I had 13 red poker chips for the 13 females and 10 white poker chips for the 10 males. You could use 13 red playing cards and 10 black playing cards if you prefer. The idea behind resampling is that if the two schools have the same percentage of female students we can randomly assign each of these 15 of these students to my college to determine how often we observe a sample difference of at least 10%. We picked 15 chips from the bag and kept track of how many times the sample contained at least 9 females. (It happened 4 of the 5 times we did it by hand.) Students, based on the one proportion simulations, immediately knew that this was probably not an unusual result if the two population proportions were equal.

Turn to the Computer

I then opened up a StatCrunch urn applet to repeat what we had done with the poker chips. I could quickly generate 1000 repetitions of the experiment, and we observed that my college’s sample had at least 9 females approximately half the time.

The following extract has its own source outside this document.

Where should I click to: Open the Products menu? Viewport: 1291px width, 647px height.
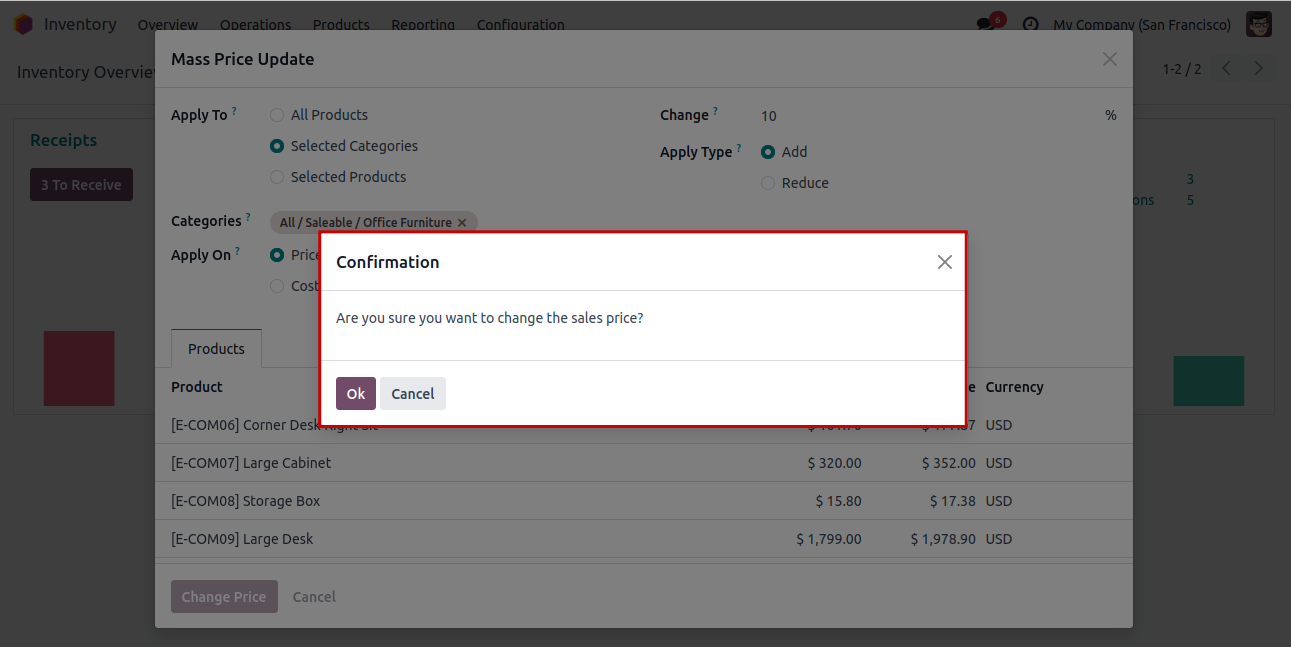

Students then used StatCrunch’s Resampling Applet for Two Proportions and investigated two cases where the sample percentages remained the same while the sample size increased. We followed up with a two-tail investigation rather than the right-tail approach we took concerning female students.

Incorporate Student Data

We finished the project using two data sets that students had gathered earlier in the week. They had sampled 50 students, recorded their gender, and asked two questions:

  • Do you plan to vote in the upcoming election?
  • A question of the student’s choice that they felt would produce different results for men and women.

Students then compared the proportion of women who answered yes to the proportion of men who did. Very few of the students were able to conclude that the two population proportions were different, and it gave us a great opportunity to discuss the impact of small samples when dealing with qualitative variables.

Summary

It took all of the 50 minutes to get through the project. In the future I might cut out one of the two resampling investigations comparing the percentage of females at the two colleges, and perhaps have the students only ask the one question of the 50 students. I could also spin off their second question into a take home project, with them bringing those results back the next day.

I’d love some feedback on this project, or this approach in general. Let me know what you think. This week we will be taking a look at bootstrapping to estimate a population mean or median and using simulation to determine whether a sample drawn from a population produces an unusual mean.